Me - "Okay, so you use something called a 'mouse' to move around an arrow on the screen to select what you're choosing on your computer screen? Is that what you're talking about?"
Caller - "I think so."
Me - "Okay, so when you're using this thing, what do you click or push down on to get to the Internet?"
Caller - "I click in Google."
Me - "Okay, but clicking on Google would mean you're already on the Internet."
Caller - "Oh. Well I can't go anywhere else like the CBC."
Me - [absolutely perplexed how you can get Google but no other pages, but leaning towards some sibling of hers having renamed Internet Explorer 'google' in a futile attempt to confuse her only further instead of calling a spade a spade] "Okay, so what does the icon (she used this term earlier) on your desktop - Do you know what I mean by desktop? - say that you click on with your arrow look like."
Caller - "Well, it's got a thingie in it and there's a round laser running through it."
Me - [on mute again to a co-worker] "Shit! I'm gonna be on this call until I start to fossilise!"
Me - "Okay, so how do you GET to Google?!"
Caller - "Well I use (our company name) to get there. You should know that. You can see my account!"
Me - [on mute AGAIN] "Shoot me now."
Me - "Okay, so what does the icon say that you use to get to Google?"
Caller - "It says (company name - meaning she's got a shortcut to our connection on her desktop like she should)."
Me - "Okay, so when you push on that (company name) icon, what shows up on the screen?" [feeling a sense of accomplishment now after 15 minutes]

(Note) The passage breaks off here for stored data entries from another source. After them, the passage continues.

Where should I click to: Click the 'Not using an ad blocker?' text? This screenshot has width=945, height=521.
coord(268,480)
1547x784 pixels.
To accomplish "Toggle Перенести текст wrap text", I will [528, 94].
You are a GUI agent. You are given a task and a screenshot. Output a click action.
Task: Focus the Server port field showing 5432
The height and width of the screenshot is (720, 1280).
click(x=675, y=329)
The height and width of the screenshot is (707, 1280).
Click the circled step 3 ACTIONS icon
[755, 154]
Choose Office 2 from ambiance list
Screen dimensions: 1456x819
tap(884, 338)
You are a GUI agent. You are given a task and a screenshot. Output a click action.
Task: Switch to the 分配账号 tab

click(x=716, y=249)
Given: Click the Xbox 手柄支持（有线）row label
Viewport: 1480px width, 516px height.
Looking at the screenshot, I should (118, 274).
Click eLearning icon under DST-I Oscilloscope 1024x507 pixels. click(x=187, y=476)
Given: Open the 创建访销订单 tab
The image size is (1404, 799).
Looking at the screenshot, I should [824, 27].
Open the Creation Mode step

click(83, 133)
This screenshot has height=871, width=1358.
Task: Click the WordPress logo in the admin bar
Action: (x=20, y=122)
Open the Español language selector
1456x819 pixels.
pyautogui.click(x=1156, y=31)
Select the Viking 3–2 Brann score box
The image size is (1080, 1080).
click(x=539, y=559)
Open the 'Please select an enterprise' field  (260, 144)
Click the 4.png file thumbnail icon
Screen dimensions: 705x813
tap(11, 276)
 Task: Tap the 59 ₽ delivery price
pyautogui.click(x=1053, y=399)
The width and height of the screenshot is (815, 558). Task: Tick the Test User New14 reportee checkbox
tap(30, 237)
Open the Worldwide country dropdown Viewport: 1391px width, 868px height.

Caller - "It says (user name)."
Me - "Perfect! So do you press dial?"
Caller - "I just click on the button."
Me - "Which button?" [one can be never too sure with people like this, so I always ask]
Caller - "The one with that word on it."
Me - [on mute to co-workers as they chuckle] "Anyone got a blunt object? Knife? Anti-tank missle?! Something?!"
Me - "Okay, what does that word say?"
Caller - "Dial."
Me - "Okay, are you able to dial now or are we talking on the same phone line that you connect to the Internet to?"
Caller - "But I can't connect to the Internet!"
Me - "Yes I know that, but if we weren't talking on the phone, would you be able to normally connect?!"
Caller - "But I can't connect!"
Me - "I realise that, but do you only have one phone line in your house?"
Caller - "Yes."
Me - "Okay, so what happened last time you pushed 'dial'?"
Caller - "I clicked on the doo-dad and went to Google. It didn't work. I've told you that I can't get the Internet!"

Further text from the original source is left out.